Newer versions of GnuTLS is out there, so we should update it.
GnuTLS is now upgraded. The new version included a fix we had a patch for before (Bug 7481).
I could reproduce this in 4.11 and the fix present in 4.12 still works after upgrading GnuTLS. Tested on RHEL8 server.
I also updated libtasn1 and nettle in conjunction with the GnuTLS upgrade.
Tested that Webaccess works well against RHEL8 server on:
Fedora 31 - Chrome 83, Firefox 77.
Windows 10 - Internet Explorer 11, Microsoft Edge 44.
macOs 10.15 - Safari 13
iOS 13.5 - Safari
Android 8.1 - Chrome 83
And additionally tested smart card authentication (to test libtasn1) with the client on Fedora 31.

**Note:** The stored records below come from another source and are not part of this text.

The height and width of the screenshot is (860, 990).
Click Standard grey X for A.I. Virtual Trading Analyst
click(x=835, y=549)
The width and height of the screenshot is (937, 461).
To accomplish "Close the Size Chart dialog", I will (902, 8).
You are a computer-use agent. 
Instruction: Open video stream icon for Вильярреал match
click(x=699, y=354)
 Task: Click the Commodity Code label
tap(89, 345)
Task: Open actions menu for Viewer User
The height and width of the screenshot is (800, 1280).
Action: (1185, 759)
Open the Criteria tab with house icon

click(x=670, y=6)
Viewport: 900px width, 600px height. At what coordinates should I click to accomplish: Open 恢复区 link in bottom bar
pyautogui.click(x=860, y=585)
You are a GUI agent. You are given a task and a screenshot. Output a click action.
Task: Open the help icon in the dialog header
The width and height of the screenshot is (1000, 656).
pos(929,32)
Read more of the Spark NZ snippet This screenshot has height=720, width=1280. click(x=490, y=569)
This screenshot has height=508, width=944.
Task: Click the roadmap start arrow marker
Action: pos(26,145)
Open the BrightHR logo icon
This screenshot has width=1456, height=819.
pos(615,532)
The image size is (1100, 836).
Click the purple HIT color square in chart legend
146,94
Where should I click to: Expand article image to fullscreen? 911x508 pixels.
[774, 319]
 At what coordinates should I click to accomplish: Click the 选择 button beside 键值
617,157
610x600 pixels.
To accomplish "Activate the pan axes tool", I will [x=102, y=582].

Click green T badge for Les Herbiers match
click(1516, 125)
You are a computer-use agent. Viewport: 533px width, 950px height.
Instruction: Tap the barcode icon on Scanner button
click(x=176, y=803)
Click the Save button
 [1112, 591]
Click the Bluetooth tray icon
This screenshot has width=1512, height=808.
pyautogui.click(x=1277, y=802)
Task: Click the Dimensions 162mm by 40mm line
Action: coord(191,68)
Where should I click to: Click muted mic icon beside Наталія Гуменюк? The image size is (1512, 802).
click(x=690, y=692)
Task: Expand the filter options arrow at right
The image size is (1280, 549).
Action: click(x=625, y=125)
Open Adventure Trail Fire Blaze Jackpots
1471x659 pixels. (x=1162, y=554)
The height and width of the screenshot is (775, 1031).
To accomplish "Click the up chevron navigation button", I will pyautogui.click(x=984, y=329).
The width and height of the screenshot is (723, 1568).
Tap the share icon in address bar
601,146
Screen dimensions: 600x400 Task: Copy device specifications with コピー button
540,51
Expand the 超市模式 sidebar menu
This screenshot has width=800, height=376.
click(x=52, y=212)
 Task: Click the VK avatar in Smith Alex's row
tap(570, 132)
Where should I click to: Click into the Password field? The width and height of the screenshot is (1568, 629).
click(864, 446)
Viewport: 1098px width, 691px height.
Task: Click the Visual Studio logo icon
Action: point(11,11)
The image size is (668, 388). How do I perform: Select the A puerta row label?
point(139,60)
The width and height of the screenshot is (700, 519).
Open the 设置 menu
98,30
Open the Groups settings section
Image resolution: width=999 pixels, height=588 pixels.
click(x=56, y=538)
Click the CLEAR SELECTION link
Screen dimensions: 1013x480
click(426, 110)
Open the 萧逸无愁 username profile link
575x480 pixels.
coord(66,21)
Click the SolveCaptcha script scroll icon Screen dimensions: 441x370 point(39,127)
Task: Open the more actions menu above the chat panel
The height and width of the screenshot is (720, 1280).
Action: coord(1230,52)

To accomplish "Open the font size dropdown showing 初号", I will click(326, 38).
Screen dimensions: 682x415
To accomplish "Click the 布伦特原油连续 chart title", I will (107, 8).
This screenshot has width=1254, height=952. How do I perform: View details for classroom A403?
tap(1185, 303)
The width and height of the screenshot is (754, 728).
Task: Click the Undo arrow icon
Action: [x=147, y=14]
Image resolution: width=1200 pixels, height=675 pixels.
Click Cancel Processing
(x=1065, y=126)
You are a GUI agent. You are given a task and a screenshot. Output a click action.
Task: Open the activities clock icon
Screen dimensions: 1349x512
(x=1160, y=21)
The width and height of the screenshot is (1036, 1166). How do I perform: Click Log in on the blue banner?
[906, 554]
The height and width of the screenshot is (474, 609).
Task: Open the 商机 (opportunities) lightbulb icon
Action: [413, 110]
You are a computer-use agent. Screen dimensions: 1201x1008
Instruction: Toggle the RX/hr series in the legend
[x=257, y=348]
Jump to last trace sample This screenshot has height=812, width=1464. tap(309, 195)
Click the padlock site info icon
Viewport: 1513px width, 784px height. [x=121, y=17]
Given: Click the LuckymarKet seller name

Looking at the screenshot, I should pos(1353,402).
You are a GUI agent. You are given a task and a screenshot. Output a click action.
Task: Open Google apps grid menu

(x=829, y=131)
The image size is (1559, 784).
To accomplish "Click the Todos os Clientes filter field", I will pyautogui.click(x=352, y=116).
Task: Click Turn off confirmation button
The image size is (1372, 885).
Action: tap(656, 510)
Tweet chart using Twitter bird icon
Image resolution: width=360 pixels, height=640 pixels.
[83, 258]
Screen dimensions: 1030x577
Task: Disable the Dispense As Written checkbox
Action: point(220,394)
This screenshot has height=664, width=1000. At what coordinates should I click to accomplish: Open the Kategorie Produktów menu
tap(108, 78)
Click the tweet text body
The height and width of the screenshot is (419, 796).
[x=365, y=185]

All of the tests were done before the commit.
This upgrade fixes two GnuTLS security problems. But these two does not affect us.
discussed further in Bug 7515.
which is an issue in DTLS and as it uses UDP it's not an problem for ThinLinc.
Also looked into the release notes of libtasn1 and nettle, couldn't find anything noteworthy there.
I can confirm that the build system has an updated GnuTLS. Also tested connecting Epiphany, Chrome and Firefox on Linux to tlwebaccess, as well as Internet Explorer. No complaints from any browser (except untrusted issuer).
Also tried some various smart cards and all could be read by tlclient.